A propósito de una fotografía del presidente de EE UU abrazado a la enseña de las barras y las estrellas

17.03.2019 | 03:48

Sale en la prensa una fotografía del presidente de los Estados Unidos abrazado a la bandera de las barras y las estrellas. Todos los presidentes, y más aún los del último Imperio que queda en el planeta, respetan y saludan a la bandera de su país. Pero resulta raro verles agarrados a ella como si les fuese no ya la vida pero al menos la oportunidad de darle un achuchón. La cara de la bandera no sale en la foto y la de Trump es la de costumbre, cosa de por sí de lo más inquietante, así que pocas conclusiones cabe sacar acerca de la emoción de la escena. Al cabo resulta un poco forzada, como cuando el fotógrafo le pide a un escritor que se retrate enseñando su libro o, lo que es peor, leyéndolo.

Las banderas tendrían motivos de sobra para quejarse en estos tiempos que corren. Si nacieron para satisfacer la necesidad de contar con un símbolo comunitario, han terminado por convertirse en lanzas de combate. Como en tantas otras ocasiones, la prueba de esa transmutación se llevó a cabo en la Guerra Civil española que, puestos a simplificar, podría entenderse como un pulso entre dos banderas dentro de un mismo pueblo. La Segunda República le añadió el color morado a la bandera que venía, creo recordar, de los tiempos de Carlos III, y lo hizo por ver de darle a Castilla una presencia en el símbolo común, de colores hasta entonces más bien catalanes. Con ese gesto les regalaron a los generales levantiscos el símbolo tradicional y, de paso, forzaron a mi generación a sospechar de él. Se tardaron décadas en librar a la bandera solo roja y amarilla de las contaminaciones franquistas y ni siquiera se ha logrado del todo porque los partidos y grupos más postmodernos y alternativos hacen suya, a menudo con una ignorancia de la Historia conmovedora, la tricolor.

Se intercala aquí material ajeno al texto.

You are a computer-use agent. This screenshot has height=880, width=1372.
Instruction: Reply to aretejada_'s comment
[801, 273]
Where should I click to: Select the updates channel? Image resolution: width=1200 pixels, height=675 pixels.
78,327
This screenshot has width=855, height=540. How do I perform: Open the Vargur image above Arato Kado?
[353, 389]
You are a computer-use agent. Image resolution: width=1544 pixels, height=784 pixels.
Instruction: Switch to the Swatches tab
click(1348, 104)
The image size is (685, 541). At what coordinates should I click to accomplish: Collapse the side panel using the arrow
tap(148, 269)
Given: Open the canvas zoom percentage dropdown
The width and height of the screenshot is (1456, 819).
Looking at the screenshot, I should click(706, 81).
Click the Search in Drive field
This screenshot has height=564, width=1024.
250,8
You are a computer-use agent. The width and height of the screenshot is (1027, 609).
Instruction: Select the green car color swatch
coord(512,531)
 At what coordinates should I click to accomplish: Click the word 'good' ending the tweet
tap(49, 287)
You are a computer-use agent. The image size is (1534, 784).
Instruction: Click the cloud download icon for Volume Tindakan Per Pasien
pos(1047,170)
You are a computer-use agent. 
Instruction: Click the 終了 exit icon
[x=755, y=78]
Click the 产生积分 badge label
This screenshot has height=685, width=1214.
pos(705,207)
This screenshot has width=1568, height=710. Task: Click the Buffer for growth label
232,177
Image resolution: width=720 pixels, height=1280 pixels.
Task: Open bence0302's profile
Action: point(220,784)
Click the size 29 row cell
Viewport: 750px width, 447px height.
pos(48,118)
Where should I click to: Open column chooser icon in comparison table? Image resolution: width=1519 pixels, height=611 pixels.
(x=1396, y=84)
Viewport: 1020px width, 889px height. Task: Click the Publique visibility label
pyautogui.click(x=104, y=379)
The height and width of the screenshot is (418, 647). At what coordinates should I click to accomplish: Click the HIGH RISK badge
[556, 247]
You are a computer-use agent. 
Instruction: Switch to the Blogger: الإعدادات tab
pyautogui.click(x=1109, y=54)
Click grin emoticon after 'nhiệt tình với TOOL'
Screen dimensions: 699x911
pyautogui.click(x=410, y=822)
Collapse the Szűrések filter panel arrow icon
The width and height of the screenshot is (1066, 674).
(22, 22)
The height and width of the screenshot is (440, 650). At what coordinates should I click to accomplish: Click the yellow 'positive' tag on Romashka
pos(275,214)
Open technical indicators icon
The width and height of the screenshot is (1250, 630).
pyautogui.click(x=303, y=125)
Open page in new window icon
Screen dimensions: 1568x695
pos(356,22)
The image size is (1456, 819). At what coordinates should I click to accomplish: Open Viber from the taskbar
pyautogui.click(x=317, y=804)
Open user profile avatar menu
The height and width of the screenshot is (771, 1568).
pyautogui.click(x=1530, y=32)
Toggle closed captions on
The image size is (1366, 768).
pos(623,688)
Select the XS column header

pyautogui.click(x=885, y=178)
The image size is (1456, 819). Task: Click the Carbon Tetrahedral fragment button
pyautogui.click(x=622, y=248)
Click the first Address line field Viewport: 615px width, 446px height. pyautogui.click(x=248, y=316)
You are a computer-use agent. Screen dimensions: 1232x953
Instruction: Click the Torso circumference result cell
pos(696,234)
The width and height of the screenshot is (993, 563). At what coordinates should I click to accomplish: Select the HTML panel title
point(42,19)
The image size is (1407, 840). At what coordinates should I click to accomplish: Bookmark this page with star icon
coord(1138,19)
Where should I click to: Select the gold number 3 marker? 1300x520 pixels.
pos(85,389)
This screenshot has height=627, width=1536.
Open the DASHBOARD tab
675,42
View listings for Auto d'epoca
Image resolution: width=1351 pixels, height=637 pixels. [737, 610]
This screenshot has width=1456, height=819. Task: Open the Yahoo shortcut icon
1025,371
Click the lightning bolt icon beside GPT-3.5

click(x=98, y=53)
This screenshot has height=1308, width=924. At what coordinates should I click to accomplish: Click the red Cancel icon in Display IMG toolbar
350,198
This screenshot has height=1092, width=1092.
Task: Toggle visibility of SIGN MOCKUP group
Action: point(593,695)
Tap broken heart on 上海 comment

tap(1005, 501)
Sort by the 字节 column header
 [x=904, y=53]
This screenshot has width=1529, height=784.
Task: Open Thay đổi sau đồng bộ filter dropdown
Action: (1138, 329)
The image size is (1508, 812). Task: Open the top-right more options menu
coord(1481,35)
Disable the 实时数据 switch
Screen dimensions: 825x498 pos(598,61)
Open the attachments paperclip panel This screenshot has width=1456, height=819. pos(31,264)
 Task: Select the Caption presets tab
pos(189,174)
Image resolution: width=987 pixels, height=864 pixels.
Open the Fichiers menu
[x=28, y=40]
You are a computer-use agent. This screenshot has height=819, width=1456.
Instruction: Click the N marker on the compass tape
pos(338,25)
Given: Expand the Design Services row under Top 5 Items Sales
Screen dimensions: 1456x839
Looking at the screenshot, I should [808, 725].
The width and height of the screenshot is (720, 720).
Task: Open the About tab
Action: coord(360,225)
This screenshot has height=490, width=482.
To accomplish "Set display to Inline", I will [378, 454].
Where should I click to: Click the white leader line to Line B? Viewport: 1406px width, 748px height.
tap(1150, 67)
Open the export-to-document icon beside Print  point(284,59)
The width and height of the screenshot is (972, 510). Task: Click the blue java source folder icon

Ahora la bandera republicana vuelve al recordar y honrar, cuatro décadas después, a quienes tuvieron que exiliarse. El logotipo de la efeméride es tricolor, como cabría esperar habida cuenta de que ellos utilizaban la bandera con una franja morada. Pero las ganas de buscarle los tres pies al gato llevaron a un diario madrileño a poner el grito en el cielo porque desde el Ministerio de Asuntos Exteriores se usaba el logotipo tricolor para las comunicaciones internas. No veo dónde está el escándalo ni el drama pero hasta el ministro Borrell tuvo que explicar ante las cámaras de la televisión las cosas. No se abrazó a la rojigualda para compensar, ni puso cara de orgasmo contenido como Trump, así que, al menos, eso hemos ganado. Ahora solo falta quitarles a las banderas el carácter de armas de destrucción masiva que algunos quieren darles, recuperar un poco de respeto hacia ese emblema de color y, de paso, también hacia el himno del Estado. Porque solo dejando la simbología tranquila lograremos devolver las aguas a su cauce lo bastante como para que vuelva la convivencia que nunca deberíamos haber permitido que se perdiera.